III.KORUMA TEDBİRLERİ NEDENİYLE TAZMİNAT İSTEMLERİNE İLİŞKİN DÜZENLEMELER
Kanun’un 12, 13 ve 14. maddeleri ile Ceza Muhakemesi Kanunu’nun (“CMK”) konutunu terk etmemek veya bağımlılıktan arınmak amacıyla hastanede tedavi olmaya ilişkin adli kontrol yükümlülükleri uygulandıktan sonra haklarında kovuşturmaya yer olmadığına veya beraatlerine karar verilen ve adli kontrol işlemine karşı CMK’da öngörülen başvuru imkânlarından yararlandırılmayan, kişiler bakımından da tazminat talep etme imkânı getirilmiştir.
Kanun’un 12. Maddesi ile CMK’nın 141. Maddesinin birinci fıkrasının (k) bendinde yapılan düzenlemeyle, yakalama ve tutuklama işlemlerinin yanında “adli kontrol” işlemlerine karşı da kanunda öngörülen başvuru imkânlarından yararlandırılmayan kişilerin tazminat isteminde bulunabilecekleri kabul edilmektedir. Böylelikle, adli kontrol işlemlerinin de başvuru imkânlarından yararlandırılma bakımından yakalama ve tutuklama işlemleriyle aynı güvenceye kavuşturulması öngörülmüştür.
Kanun’un 13. Maddesi ile yine konu ile ilgili olarak CMK’nın 142. Maddesinde değişiklik yapılmış ve değişiklikle koruma tedbirleri nedeniyle yapılacak bu tazminat istemlerinin 6384 sayılı Kanunla kurulan Tazminat Komisyonuna yapılması öngörülmekte ve bu istemlerin idari başvuru yoluyla hızlı bir biçimde sonuçlandırılması amaçlanmaktadır. Böylelikle, tespiti herhangi bir yargılama yapılmasını gerektirmeyen tazminat istemleri hakkında kısa sürede karar verilmesi sağlanmış olacaktır. Bununla birlikte yapılan değişikliğe göre 6384 sayılı Kanun kapsamında olmasına rağmen ağır ceza mahkemesine yapılan istemler, Komisyona gönderilecektir. Bu hallerde ağır ceza mahkemesine yapılan istem tarihi esas alınacaktır.
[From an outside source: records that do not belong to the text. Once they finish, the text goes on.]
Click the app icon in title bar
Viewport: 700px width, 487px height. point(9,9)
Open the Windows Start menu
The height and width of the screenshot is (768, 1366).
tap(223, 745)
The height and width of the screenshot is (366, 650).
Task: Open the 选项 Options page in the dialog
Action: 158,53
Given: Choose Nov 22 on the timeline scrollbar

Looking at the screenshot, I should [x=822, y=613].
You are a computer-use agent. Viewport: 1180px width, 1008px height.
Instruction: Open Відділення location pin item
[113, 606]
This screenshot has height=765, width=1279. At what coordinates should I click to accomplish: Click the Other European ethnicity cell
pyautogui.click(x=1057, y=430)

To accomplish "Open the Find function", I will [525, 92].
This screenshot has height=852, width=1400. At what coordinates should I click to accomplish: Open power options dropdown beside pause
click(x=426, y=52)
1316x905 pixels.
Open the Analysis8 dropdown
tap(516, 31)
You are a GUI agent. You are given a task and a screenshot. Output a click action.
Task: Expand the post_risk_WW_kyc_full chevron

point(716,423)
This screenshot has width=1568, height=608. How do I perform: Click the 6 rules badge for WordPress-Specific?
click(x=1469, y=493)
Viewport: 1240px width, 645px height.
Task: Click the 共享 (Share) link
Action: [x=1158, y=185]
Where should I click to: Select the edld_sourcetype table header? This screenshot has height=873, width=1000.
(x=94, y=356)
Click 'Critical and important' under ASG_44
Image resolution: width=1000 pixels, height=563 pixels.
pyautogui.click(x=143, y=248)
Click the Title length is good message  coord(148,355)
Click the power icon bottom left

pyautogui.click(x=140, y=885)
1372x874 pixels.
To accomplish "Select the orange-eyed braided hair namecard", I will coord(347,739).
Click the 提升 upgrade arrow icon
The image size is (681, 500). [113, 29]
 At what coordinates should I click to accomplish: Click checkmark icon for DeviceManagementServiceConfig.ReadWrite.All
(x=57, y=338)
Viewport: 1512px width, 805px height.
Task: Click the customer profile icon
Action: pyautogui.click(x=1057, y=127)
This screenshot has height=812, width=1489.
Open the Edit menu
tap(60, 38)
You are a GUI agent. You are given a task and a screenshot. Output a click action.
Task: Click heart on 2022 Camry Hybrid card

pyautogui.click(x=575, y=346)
Ayrıca maddenin sekizinci fıkrasında yapılan düzenlemeyle, ağır ceza mahkemesinin kararına karşı yapılan istinaf başvurusu üzerine karar bölge adliye mahkemesince yerinde görülmezse, bölge adliye mahkemesinin işin esası hakkında karar vereceği ve verilen bu kararın kesin olacağı hükme bağlanmıştır.
Son olarak, Kanun’un 14. maddesi ile CMK’nın “Tazminat isteyemeyecek kişiler” başlıklı 144. Maddesinde “adli kontrol altına alınan” ifadesi eklenmiş ve 141. maddede adli kontrol yükümlülüklerine ilişkin yapılması öngörülen düzenlemeye uyum sağlanmıştır.